## Text to read:
-- start --

- Born: October 15, 2005 (age 19) Namyangju, South Korea
- Occupation: Actress;
- Years active: 2020–present
- Agent: Saram Entertainment

Korean name
- Hangul: 전채은
- Hanja: 全蔡誾
- RR: Jeon Chaeeun
- MR: Chŏn Ch'aeŭn

= Jeon Chae-eun =

South Korean actress (born 2005)

Jeon Chae-eun (born October 15, 2005) is a South Korean actress. She first gained recognition through the 2021 television series The Devil Judge.

==Career==
Jeon Chae-eun began to have an interest in acting when she was in elementary school, after she was cast as the protagonist Anne in the musical theatre Anne of Green Gables produced by a local troupe. She debuted with the 2020 indie film Stone Skipping, as a runaway girl living in shelter.

Jeon gained her first recognition from her television series debut role, as the protagonist's disabled but genius teenage niece in the 2021 tvN's legal thriller The Devil Judge.

-- end --

## Data records:

-- start --

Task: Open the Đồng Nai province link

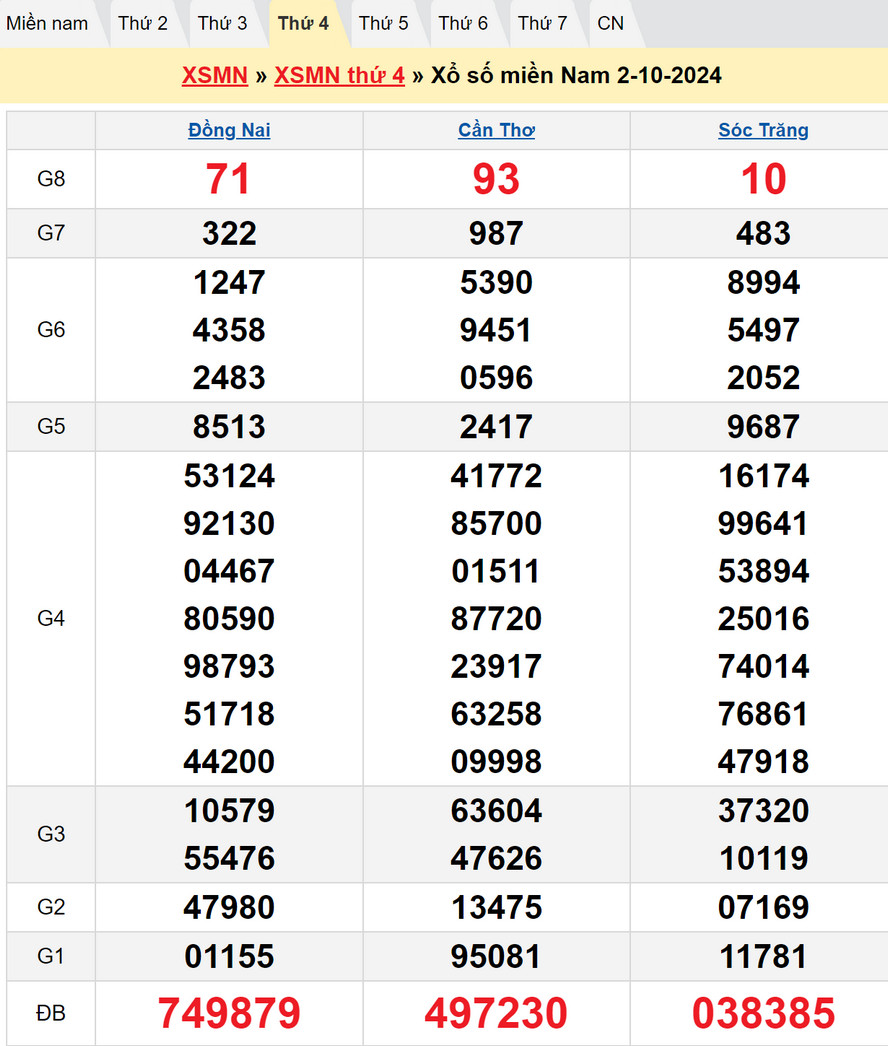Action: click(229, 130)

-- end --
-- start --

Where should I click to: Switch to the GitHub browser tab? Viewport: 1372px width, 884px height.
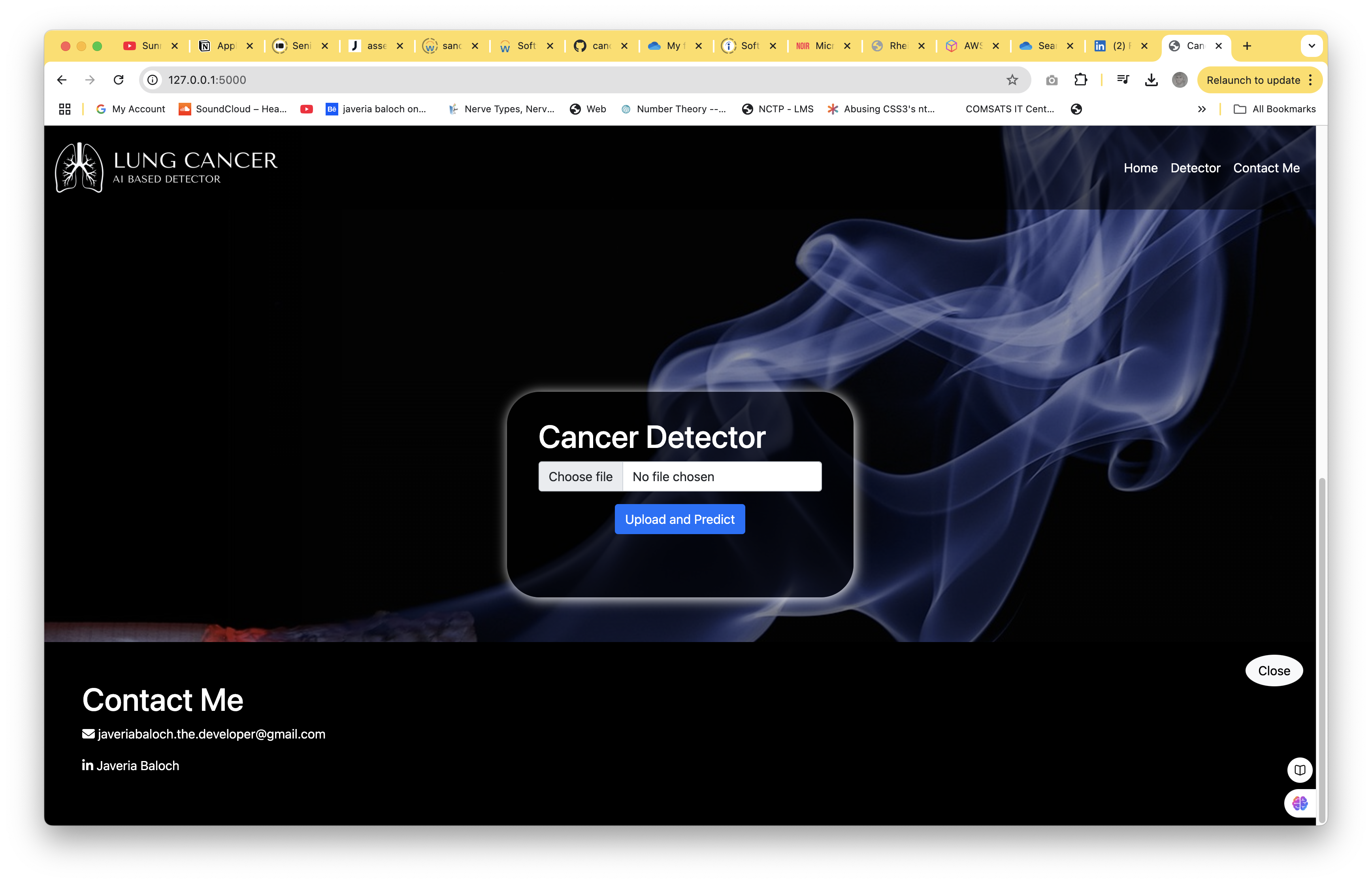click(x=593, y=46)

-- end --
-- start --

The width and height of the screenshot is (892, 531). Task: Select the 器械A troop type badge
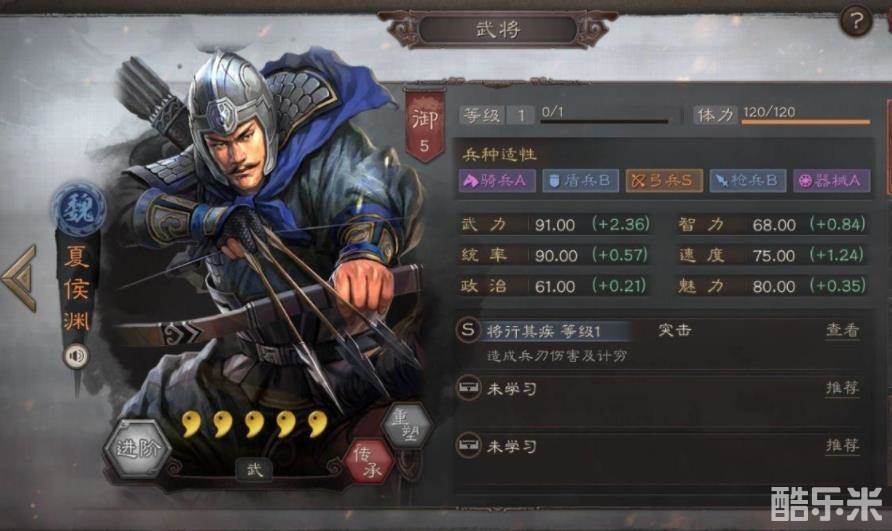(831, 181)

-- end --

## Written tasks:
[a] Repeat the passage in the text about Jeon Chae-eun word for word, starting at "Jeon Chae-eun (born" and ending at "thriller The Devil Judge.".
[b] Reproduce the records word for word, starting at the line that contains "Where should I" and ending at the line that contains "click(x=593, y=46)". Leave out the pictures.
The text about Jeon Chae-eun and the records come from unrelated sources.

## Answers to the tasks:
[a]
Jeon Chae-eun (born October 15, 2005) is a South Korean actress. She first gained recognition through the 2021 television series The Devil Judge.

==Career==
Jeon Chae-eun began to have an interest in acting when she was in elementary school, after she was cast as the protagonist Anne in the musical theatre Anne of Green Gables produced by a local troupe. She debuted with the 2020 indie film Stone Skipping, as a runaway girl living in shelter.

Jeon gained her first recognition from her television series debut role, as the protagonist's disabled but genius teenage niece in the 2021 tvN's legal thriller The Devil Judge.

[b]
Where should I click to: Switch to the GitHub browser tab? Viewport: 1372px width, 884px height.
click(x=593, y=46)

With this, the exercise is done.